#### [Exercise requirements]
Below are some records. Pull every line that contains the word "group".

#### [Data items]
□ □ □ □ □ □ □

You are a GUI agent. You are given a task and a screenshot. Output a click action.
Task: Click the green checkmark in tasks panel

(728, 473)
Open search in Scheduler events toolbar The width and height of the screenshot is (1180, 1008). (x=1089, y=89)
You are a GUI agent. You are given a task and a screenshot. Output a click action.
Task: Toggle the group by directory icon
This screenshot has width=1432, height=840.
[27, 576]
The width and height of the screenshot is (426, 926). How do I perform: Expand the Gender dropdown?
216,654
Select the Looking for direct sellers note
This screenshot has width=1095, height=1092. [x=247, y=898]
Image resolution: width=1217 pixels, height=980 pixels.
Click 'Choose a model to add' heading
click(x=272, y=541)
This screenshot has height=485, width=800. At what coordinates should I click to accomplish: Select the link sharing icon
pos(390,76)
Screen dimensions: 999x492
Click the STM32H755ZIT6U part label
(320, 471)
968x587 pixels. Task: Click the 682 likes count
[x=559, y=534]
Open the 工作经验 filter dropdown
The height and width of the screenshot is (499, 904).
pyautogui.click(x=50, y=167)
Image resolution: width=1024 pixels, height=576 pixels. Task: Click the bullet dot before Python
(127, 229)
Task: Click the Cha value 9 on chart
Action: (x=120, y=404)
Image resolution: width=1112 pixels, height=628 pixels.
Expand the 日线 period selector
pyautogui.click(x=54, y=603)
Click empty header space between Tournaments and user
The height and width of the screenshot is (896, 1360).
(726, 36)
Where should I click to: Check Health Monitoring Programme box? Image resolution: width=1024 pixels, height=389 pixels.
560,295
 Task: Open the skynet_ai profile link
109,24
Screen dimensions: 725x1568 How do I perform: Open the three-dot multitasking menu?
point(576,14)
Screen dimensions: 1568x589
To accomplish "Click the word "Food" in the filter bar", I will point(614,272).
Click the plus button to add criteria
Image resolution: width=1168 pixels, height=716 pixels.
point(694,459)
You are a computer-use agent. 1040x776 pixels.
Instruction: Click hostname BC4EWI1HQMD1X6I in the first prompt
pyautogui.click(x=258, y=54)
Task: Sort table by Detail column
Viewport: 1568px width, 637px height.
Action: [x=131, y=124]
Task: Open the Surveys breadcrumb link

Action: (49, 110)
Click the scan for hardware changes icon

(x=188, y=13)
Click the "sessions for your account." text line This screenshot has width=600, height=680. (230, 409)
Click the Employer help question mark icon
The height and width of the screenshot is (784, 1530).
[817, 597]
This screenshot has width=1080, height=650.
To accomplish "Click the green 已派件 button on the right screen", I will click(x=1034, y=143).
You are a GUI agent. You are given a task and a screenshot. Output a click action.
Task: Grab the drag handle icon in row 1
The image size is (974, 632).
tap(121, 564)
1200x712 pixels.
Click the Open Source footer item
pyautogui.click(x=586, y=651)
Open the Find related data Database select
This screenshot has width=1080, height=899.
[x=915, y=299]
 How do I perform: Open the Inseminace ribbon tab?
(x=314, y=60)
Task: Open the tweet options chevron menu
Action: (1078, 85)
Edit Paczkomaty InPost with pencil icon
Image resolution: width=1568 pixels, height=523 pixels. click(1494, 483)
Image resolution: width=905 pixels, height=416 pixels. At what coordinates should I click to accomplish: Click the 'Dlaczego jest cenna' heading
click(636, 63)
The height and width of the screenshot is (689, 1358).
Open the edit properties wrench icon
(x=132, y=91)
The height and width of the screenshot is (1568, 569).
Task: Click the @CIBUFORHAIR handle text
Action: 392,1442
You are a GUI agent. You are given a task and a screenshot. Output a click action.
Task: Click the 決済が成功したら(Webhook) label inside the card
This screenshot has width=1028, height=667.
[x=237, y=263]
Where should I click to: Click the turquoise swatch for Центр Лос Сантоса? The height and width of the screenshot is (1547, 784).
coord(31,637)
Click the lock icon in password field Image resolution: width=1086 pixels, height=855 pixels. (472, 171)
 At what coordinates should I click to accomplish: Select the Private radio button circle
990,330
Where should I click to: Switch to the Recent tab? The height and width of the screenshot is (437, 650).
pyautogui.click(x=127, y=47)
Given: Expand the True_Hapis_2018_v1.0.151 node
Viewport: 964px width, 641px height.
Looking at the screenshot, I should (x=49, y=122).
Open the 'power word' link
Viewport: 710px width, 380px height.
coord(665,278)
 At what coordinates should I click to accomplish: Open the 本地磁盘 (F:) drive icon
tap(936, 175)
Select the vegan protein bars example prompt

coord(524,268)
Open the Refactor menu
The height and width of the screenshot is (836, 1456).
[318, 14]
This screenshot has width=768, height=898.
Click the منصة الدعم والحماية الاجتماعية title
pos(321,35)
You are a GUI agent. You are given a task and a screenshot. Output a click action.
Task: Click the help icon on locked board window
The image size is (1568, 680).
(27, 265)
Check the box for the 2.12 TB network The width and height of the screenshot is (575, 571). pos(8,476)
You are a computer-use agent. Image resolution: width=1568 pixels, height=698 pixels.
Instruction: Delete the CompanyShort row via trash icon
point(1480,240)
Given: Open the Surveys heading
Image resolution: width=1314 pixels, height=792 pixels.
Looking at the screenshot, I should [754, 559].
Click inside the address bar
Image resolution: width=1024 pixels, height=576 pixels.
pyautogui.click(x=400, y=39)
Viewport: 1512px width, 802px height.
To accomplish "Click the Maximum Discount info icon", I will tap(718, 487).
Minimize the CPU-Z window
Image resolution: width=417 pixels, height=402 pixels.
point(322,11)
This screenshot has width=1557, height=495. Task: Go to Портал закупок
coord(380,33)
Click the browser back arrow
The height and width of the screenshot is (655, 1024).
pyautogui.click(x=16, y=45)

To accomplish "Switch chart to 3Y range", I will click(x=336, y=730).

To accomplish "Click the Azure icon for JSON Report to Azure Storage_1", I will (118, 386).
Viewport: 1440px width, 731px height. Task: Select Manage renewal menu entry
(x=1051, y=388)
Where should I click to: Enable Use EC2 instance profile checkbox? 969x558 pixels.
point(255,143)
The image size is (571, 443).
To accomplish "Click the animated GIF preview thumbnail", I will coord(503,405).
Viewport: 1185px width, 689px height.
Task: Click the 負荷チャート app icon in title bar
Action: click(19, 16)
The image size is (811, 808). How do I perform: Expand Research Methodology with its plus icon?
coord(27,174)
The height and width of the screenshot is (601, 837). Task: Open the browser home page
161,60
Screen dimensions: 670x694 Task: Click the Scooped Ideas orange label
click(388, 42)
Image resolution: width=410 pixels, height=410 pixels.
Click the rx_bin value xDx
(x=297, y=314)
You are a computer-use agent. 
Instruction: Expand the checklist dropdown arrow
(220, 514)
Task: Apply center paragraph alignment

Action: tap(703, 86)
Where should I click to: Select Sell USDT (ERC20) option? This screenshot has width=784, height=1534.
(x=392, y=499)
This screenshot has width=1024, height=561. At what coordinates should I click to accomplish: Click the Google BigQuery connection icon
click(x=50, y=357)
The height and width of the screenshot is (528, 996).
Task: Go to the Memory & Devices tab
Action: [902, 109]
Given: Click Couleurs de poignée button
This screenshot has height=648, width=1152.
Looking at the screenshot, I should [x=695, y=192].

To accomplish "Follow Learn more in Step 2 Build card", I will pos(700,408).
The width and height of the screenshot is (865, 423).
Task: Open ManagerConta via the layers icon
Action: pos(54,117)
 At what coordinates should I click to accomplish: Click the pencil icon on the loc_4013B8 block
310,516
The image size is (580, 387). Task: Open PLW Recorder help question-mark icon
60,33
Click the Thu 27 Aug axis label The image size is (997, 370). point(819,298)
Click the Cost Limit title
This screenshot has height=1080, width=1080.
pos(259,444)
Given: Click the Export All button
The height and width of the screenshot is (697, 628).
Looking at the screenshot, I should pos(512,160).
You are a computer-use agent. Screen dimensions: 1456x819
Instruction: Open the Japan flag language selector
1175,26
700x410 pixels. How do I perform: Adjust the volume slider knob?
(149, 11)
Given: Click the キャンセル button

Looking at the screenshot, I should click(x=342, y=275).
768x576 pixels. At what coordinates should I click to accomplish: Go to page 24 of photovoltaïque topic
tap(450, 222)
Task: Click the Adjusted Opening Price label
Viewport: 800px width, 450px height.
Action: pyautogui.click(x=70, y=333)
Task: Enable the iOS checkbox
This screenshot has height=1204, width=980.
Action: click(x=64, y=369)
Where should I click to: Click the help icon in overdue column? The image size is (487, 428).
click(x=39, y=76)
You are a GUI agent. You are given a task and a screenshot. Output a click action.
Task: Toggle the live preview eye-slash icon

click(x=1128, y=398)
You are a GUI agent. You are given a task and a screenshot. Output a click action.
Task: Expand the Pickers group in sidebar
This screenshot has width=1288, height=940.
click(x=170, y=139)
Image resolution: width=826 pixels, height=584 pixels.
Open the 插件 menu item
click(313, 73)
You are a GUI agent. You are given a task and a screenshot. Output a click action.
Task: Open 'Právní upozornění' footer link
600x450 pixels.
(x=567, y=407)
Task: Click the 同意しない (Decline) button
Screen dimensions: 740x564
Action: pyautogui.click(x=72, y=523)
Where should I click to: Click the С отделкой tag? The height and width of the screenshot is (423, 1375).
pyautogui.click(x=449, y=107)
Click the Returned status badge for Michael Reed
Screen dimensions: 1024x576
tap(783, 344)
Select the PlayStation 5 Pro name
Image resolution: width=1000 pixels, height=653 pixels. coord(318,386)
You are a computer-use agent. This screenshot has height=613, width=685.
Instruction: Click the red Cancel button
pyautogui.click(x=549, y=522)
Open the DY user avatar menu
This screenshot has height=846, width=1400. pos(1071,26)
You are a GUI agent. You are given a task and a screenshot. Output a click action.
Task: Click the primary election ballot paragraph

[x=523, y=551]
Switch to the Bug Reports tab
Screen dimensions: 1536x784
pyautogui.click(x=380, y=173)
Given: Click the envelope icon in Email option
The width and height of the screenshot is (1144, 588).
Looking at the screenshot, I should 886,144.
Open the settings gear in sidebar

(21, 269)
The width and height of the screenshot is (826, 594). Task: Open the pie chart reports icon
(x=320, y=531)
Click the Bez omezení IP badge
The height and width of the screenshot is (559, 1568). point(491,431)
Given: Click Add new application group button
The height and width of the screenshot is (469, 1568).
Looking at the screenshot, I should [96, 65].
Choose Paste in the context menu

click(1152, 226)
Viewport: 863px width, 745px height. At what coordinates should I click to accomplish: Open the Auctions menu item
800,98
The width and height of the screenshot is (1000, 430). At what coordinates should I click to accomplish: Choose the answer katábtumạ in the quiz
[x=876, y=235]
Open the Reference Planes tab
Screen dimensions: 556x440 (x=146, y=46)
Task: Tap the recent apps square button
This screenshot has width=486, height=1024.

□ □ □ □ □ □ □

#### [Answer to the exercise]
Task: Toggle the group by directory icon
Task: Expand the Pickers group in sidebar
Given: Click Add new application group button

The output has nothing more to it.